:: Required work ::
Starting at the line that contains "Screen dimensions: 1568x593" and ending at the line that contains "click(x=320, y=145)", rewrite the records as a Markdown table. Give it the columns Row and Line, number each line, and leave out blank lines.

:: Data provided ::
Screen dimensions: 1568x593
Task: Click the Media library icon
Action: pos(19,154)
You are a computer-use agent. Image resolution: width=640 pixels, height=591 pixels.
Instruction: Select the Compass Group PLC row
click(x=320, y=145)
* * *
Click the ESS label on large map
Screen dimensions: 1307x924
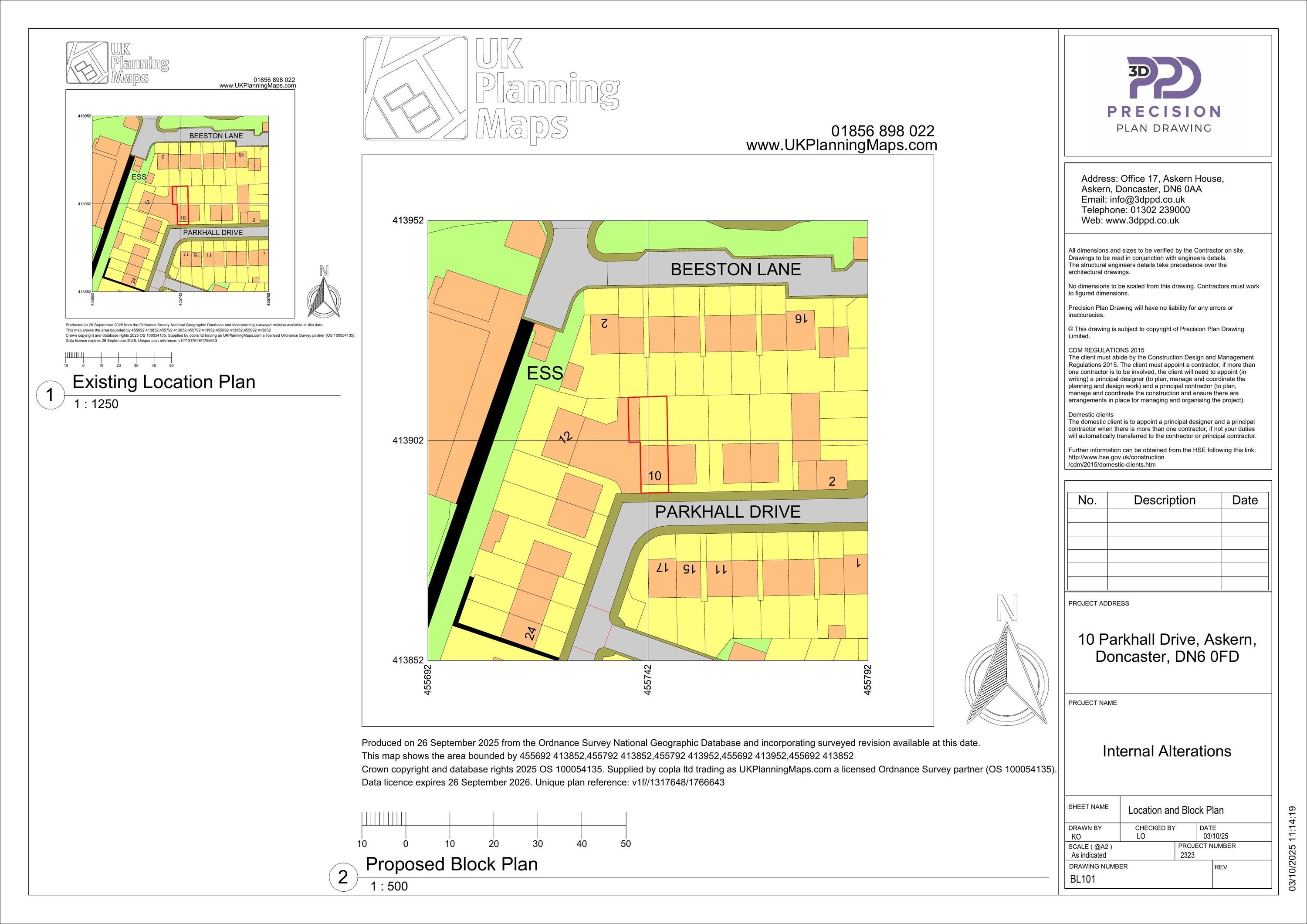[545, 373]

:: Answer ::
| Row | Line |
|---|---|
| 1 | Screen dimensions: 1568x593 |
| 2 | Task: Click the Media library icon |
| 3 | Action: pos(19,154) |
| 4 | You are a computer-use agent. Image resolution: width=640 pixels, height=591 pixels. |
| 5 | Instruction: Select the Compass Group PLC row |
| 6 | click(x=320, y=145) |